Menjadi seorang intelektual muda, dalam hal ini diperankan oleh para mahasiswa, menjadi hal yang sangat tidak mudah. Menjadi intelektual sejati, banyak hal yang perlu dilatih dan dikorbankan. Hal-hal yang perlu dilatih tentu saja mengenai manajerial waktu belajar dan sikap hidup yang mencerminkan etos kerja intelektual, yang tak lain tak bukan adalah membaca dan menulis. Di sini saya mengibaratkan pena adalah sebuah simbol dari etos kerja intelektual mahasiswa.
Pena sebagai etos kerja intelektual mahasiswa tampaknya sekarang ini tersisih, terempas, dan tidak mengandung sakralitas lagi. Posisi pena bagi mahasiswa di negara kita tak ubahnya barang biasa saja dan tak bernilai. Padahal, dengan sebuah pena, sejarah manusia tergores di bebatuan, di kertas papirus, di daun lontar dan di kertas. Pena telah memaktubkan dirinya sebagai pengantar ilmu pengetahuan, kunci bagi segala ilmu pengetahuan.
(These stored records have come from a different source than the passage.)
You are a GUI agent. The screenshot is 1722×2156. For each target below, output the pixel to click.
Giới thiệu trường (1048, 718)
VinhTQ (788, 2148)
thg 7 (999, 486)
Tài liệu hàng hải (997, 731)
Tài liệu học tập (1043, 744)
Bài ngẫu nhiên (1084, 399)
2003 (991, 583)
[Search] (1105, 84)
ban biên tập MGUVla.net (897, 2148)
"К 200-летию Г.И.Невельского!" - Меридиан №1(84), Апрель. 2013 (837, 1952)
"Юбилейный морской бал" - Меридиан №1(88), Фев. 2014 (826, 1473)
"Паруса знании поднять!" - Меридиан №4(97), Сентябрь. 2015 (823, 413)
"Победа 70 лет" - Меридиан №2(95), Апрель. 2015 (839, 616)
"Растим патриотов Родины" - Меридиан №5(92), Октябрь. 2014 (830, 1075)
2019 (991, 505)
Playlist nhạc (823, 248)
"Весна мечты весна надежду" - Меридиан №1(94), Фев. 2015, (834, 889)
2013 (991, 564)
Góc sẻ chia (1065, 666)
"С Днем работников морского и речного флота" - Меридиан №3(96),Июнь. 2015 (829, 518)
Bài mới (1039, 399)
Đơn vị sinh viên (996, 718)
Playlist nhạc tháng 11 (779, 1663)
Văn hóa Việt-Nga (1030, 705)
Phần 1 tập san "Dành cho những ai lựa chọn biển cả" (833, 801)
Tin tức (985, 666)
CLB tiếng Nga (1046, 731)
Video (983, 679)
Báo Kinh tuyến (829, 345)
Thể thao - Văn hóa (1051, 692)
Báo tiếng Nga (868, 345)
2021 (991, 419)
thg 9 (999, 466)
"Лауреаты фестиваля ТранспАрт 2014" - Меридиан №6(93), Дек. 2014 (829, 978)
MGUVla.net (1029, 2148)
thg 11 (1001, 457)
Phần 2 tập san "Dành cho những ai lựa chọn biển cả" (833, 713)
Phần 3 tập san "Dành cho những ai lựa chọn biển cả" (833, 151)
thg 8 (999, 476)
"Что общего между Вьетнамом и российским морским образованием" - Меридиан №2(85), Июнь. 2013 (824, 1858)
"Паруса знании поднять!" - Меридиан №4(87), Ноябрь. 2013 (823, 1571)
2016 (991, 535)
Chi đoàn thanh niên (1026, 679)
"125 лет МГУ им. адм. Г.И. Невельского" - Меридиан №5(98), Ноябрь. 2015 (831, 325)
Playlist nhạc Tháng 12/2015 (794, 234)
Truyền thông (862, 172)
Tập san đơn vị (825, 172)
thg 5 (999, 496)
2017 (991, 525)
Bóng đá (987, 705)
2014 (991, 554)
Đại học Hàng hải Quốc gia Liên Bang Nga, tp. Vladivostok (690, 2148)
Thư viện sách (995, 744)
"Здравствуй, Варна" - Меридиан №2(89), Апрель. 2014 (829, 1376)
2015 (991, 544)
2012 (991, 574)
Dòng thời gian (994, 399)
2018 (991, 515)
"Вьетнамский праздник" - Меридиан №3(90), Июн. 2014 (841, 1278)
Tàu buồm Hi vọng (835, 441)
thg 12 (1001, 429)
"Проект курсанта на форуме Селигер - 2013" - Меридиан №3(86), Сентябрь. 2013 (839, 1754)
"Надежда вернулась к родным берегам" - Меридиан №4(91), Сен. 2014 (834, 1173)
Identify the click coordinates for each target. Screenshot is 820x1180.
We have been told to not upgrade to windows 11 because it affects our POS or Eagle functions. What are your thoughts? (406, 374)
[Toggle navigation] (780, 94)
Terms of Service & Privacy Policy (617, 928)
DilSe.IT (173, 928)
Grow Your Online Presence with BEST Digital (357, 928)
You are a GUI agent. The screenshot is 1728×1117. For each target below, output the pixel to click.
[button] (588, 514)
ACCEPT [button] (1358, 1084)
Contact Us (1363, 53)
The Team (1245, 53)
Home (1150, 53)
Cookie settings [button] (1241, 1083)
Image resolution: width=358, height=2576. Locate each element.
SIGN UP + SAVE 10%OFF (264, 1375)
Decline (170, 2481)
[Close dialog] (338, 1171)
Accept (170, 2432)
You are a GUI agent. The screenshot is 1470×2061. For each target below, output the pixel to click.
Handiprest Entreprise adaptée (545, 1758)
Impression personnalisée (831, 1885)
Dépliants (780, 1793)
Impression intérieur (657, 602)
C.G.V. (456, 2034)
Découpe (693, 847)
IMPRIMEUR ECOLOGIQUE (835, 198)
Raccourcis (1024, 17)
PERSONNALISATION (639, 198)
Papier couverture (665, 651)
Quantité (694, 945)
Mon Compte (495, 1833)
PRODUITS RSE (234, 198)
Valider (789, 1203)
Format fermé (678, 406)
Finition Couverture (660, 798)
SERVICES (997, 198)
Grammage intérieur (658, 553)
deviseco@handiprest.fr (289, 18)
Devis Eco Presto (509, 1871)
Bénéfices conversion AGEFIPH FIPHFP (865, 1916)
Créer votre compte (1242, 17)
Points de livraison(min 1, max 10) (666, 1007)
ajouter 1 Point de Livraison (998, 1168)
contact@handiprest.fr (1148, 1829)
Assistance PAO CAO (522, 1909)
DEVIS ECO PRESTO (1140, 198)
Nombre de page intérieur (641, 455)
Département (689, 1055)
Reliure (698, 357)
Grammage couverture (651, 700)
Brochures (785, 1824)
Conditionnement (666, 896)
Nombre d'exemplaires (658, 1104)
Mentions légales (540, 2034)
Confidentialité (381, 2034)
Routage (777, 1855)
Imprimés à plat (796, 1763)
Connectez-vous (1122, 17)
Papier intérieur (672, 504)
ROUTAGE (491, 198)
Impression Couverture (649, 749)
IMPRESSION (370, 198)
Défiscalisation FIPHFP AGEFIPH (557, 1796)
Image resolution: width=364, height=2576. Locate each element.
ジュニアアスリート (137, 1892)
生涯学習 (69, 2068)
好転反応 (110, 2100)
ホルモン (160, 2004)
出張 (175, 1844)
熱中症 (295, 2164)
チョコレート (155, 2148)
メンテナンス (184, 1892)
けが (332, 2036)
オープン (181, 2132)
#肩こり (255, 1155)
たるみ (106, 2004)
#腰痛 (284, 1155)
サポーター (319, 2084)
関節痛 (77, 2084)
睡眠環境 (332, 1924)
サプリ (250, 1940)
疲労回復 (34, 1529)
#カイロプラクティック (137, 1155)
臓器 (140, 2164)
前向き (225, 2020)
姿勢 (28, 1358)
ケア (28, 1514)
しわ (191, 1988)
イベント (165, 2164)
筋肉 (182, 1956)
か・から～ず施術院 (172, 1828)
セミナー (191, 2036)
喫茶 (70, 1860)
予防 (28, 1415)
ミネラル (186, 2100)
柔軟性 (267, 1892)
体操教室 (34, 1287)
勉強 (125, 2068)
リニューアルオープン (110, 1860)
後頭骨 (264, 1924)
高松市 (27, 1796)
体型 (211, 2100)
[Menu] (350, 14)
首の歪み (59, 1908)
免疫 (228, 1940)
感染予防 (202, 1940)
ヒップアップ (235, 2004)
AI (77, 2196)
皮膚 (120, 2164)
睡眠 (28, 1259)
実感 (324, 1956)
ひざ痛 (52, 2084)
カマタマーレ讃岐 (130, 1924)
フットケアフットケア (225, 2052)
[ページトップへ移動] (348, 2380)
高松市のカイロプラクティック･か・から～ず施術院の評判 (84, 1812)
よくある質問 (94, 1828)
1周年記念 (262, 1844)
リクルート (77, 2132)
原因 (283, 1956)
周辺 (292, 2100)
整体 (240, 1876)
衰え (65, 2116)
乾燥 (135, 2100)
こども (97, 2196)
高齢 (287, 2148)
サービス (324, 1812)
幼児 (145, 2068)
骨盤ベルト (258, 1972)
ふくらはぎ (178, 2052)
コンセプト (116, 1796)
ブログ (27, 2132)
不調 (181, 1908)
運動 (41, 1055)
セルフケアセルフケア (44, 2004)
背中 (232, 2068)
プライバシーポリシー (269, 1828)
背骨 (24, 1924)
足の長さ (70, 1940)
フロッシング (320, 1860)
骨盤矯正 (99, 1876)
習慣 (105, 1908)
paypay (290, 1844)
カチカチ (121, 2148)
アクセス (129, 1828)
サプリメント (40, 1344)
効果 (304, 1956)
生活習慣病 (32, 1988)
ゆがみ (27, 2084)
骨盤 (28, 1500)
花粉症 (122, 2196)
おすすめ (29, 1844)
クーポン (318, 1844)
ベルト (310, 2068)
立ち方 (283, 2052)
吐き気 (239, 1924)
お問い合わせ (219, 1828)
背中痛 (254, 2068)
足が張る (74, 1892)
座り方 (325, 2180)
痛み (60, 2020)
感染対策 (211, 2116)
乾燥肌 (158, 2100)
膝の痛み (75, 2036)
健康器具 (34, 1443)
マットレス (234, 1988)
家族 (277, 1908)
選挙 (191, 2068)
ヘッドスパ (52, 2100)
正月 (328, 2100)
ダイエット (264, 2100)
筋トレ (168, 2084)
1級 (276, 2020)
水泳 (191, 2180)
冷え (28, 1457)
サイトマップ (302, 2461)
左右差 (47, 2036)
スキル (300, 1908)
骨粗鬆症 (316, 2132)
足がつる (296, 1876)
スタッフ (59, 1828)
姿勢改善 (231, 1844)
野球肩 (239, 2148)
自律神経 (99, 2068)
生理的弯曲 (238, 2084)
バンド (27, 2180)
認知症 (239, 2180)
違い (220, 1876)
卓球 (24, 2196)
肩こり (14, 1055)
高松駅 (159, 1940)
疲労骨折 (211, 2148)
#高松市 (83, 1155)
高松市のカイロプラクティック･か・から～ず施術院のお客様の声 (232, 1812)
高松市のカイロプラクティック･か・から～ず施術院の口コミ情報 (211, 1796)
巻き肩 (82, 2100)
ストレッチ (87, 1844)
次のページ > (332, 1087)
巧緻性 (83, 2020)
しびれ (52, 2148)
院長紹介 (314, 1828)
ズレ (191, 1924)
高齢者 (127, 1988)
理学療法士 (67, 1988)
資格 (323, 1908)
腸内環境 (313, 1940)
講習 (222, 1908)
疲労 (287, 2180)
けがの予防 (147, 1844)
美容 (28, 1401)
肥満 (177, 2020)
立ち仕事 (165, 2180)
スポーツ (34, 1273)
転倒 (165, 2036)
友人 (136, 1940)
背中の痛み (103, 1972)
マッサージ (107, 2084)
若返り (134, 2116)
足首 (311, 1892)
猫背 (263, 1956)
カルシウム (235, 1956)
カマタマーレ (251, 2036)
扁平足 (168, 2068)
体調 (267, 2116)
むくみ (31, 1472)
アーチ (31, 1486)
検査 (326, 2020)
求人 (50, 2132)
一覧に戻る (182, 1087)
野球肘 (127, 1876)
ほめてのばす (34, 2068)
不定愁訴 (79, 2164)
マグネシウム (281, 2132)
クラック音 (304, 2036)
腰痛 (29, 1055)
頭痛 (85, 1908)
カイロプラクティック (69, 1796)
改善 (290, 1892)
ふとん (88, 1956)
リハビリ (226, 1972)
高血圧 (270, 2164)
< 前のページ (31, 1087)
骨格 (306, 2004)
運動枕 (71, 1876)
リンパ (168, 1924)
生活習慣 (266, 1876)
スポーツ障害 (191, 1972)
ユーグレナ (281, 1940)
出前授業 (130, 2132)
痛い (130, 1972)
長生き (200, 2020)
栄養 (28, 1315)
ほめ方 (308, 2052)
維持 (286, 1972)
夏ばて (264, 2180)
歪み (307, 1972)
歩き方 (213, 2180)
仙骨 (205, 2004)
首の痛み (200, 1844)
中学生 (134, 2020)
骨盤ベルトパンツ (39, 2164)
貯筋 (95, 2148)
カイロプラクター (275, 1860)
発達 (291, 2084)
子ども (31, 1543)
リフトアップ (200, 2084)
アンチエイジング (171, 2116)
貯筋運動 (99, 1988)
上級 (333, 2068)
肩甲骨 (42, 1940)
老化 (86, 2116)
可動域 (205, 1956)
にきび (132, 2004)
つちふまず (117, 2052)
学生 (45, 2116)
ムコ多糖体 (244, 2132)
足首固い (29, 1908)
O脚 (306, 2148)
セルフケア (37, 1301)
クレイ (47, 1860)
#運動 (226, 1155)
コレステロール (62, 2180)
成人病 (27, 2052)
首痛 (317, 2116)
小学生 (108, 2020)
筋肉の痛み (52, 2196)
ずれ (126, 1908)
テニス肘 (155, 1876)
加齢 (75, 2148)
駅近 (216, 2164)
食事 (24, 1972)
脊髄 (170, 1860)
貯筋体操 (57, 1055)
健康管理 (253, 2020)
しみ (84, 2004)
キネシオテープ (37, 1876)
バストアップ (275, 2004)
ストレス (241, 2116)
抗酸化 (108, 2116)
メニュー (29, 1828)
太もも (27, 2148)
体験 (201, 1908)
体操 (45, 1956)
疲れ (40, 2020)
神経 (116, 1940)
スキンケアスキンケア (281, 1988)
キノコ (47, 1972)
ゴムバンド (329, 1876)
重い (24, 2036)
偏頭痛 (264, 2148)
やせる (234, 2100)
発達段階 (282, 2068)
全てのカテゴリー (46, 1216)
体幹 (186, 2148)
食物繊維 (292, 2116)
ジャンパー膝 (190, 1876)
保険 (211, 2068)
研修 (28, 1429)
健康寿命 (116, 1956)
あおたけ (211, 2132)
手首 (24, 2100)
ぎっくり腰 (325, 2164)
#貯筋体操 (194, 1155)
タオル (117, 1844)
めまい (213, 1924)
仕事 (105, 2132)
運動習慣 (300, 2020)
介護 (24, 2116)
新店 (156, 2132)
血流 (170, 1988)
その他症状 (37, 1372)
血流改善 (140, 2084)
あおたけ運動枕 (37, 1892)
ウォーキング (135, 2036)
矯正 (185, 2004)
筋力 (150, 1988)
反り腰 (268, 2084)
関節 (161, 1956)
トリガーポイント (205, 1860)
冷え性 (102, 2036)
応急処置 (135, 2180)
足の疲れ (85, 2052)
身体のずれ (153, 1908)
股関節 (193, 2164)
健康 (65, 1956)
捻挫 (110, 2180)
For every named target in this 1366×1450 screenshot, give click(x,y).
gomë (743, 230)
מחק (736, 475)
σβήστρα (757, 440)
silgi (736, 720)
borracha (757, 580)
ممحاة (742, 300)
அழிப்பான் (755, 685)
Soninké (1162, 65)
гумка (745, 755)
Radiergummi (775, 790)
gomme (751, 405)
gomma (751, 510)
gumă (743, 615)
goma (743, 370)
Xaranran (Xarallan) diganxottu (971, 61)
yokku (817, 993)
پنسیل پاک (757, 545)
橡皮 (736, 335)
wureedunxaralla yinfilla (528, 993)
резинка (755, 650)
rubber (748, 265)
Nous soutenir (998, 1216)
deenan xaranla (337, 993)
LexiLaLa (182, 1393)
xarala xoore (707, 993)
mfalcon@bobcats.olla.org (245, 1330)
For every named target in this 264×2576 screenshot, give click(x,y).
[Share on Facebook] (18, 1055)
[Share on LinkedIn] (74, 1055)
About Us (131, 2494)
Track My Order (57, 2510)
Kehadiran pena dalam lingkup pelaku intelektual tentu saja tidak asing lagi, pena merupakan alat tulis penting. Namun, kehadiran teknologi yang memproduksi massal pena dengan berbagai macam variasinya dan dengan harga yang sangat relatif murah mereduksi nilai pena itu sendiri. Mungkin jika pena dapat berbicara dan mengaduh tentang keberadaannya saat ini, niscaya pena akan menjerit histeris.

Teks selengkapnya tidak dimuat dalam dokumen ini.